Да это уже было бы и не так важно.
Во всю ширину плаща
Хмель
Под ракитой, обвитой плющом, От ненастья мы ищем защиты. Наши плечи покрыты плющом, Вкруг тебя мои руки обвиты.
Я ошибся. Кусты этих чащ Не плющом перевиты, а хмелем. Ну так лучше давай этот плащ В ширину под собою расстелем.
Борис Пастернак
«…после потрясшей меня смерти Адика мне казались близкие отношения кощунственными… »
Борис Пастернак. Второе рождение. Письма к З.Н. Пастернак.
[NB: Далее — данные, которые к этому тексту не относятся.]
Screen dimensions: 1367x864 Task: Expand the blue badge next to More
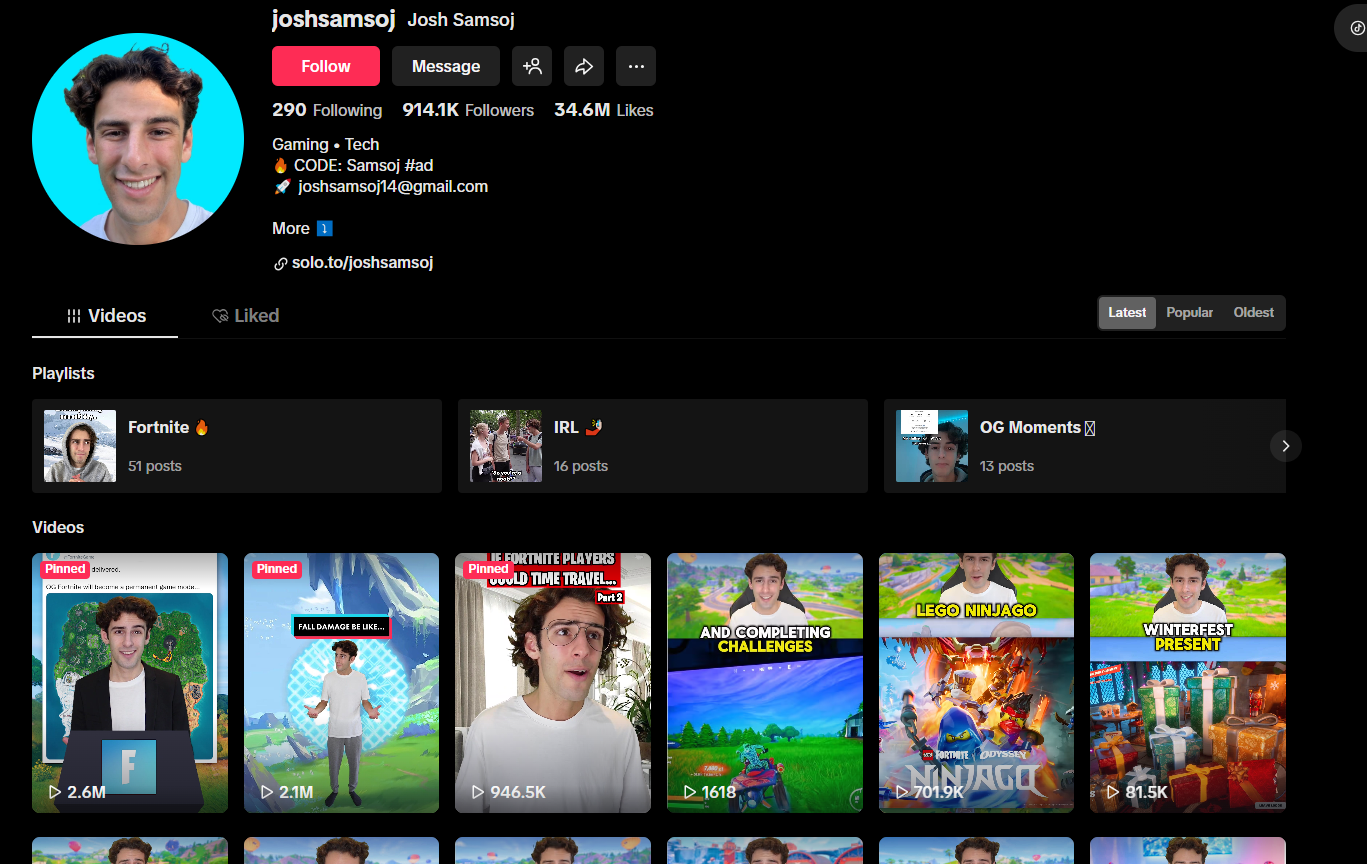coord(325,228)
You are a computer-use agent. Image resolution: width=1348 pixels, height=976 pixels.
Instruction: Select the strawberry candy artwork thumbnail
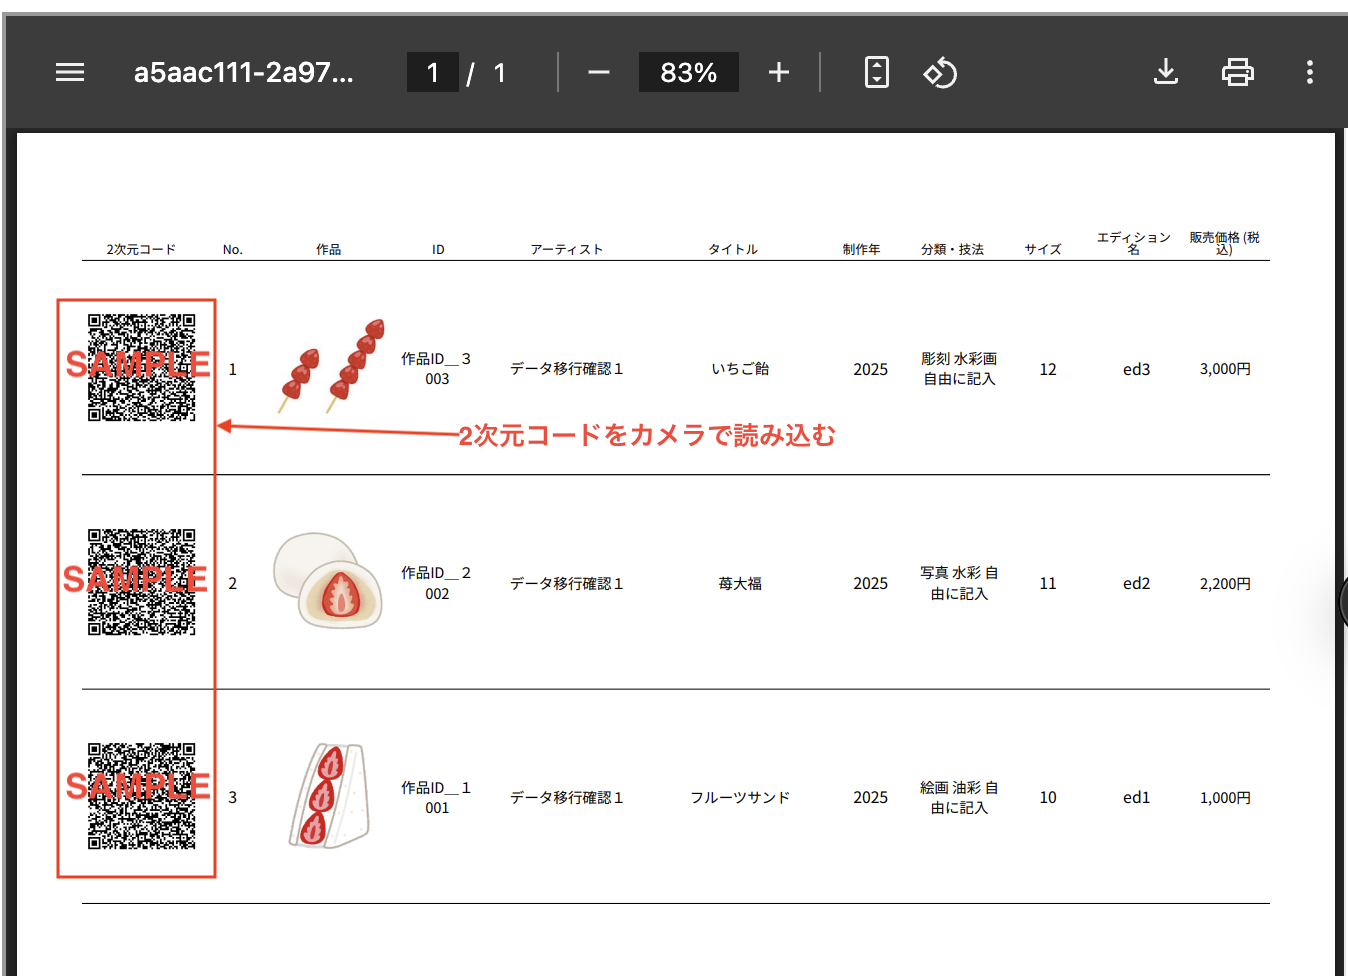tap(330, 368)
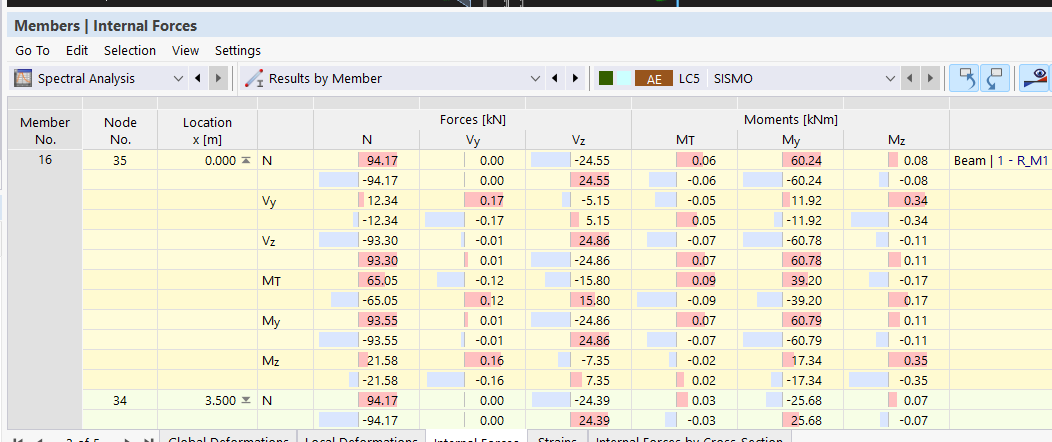Select member 16 row header cell
Viewport: 1052px width, 442px height.
[46, 160]
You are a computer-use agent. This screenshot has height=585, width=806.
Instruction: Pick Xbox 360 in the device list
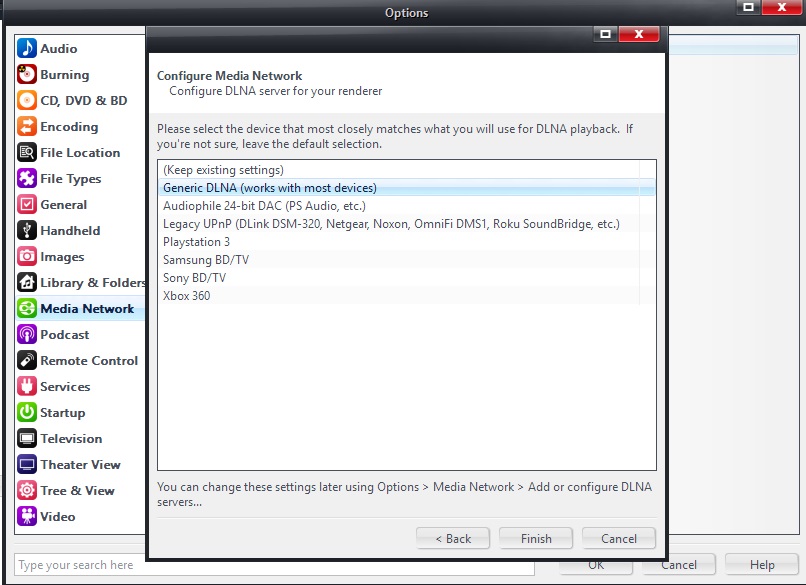(187, 296)
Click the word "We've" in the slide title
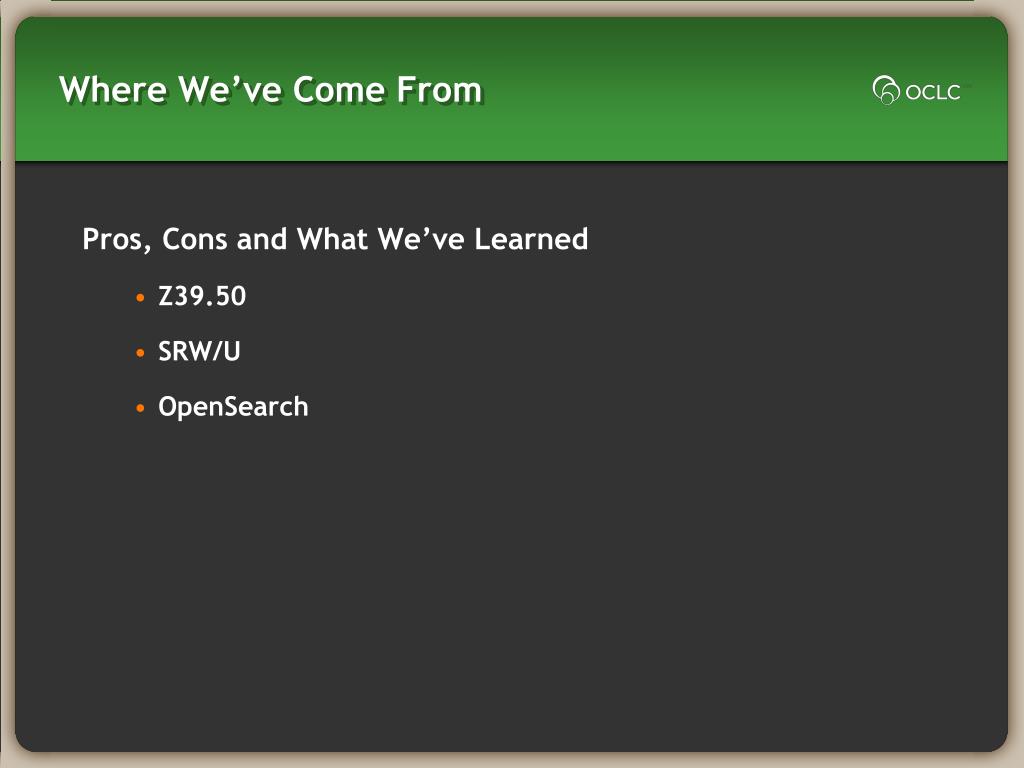 pyautogui.click(x=231, y=89)
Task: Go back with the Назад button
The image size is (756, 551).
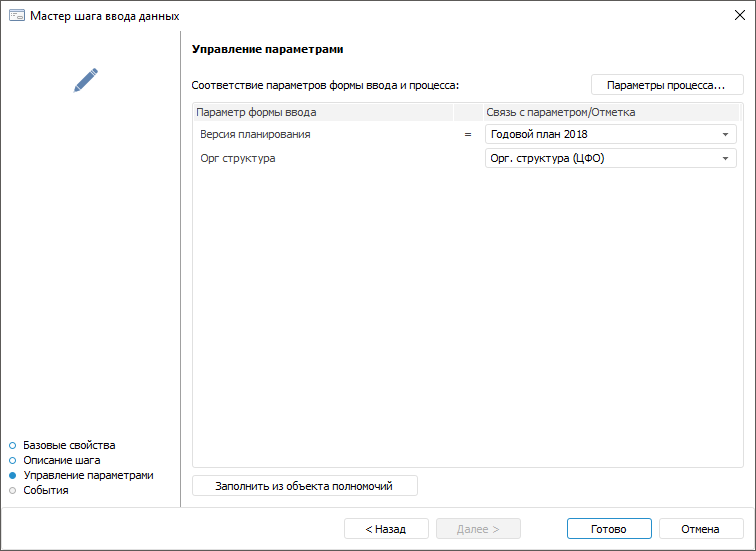Action: coord(386,529)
З.Н. Пастернак. Воспоминания. Стр. 340.
Борису Леонидовичу в год смерти пасынка было 55 лет. Он познакомился с Ольгой Ивинской через год, в 1946 году.
«Пастернак был поэтом, а не моралистом, и не стремился к святости. В „Докторе Живаго“ он пишет: „безнравственно только лишнее“. Совесть его была спокойна: для него шла речь о необходимом».
СОКОЛОВ Б. Кто вы, доктор Живаго? Стр. 185. Итак, речь идет об Ольге Ивинской – о «необходимом».
Шевелящиеся в уплотненном – теснее постели – и темном коробе автомобиля, везущего их впервые вместе на домашний вечер к Юдиной, Пастернак и Ивинская – вот когда был ИХ момент, тот, когда у них произошло «все». После этого их уже несло течением, мощным потоком, решать ничего было не надо. У нее были бесспорно сияющие глаза, бесспорно светлая, манящая в темноте кожа, бесспорно рот открывался летящим движением губ, возбуждение ее было полновесным, ненатужным, сила любви, страсти, житейской хлопотливости и агрессии билась, закрытая в плотно и аккуратно сбитом теле так реально, что хотелось найти в нем краник, который можно по нужде открывать и пользоваться.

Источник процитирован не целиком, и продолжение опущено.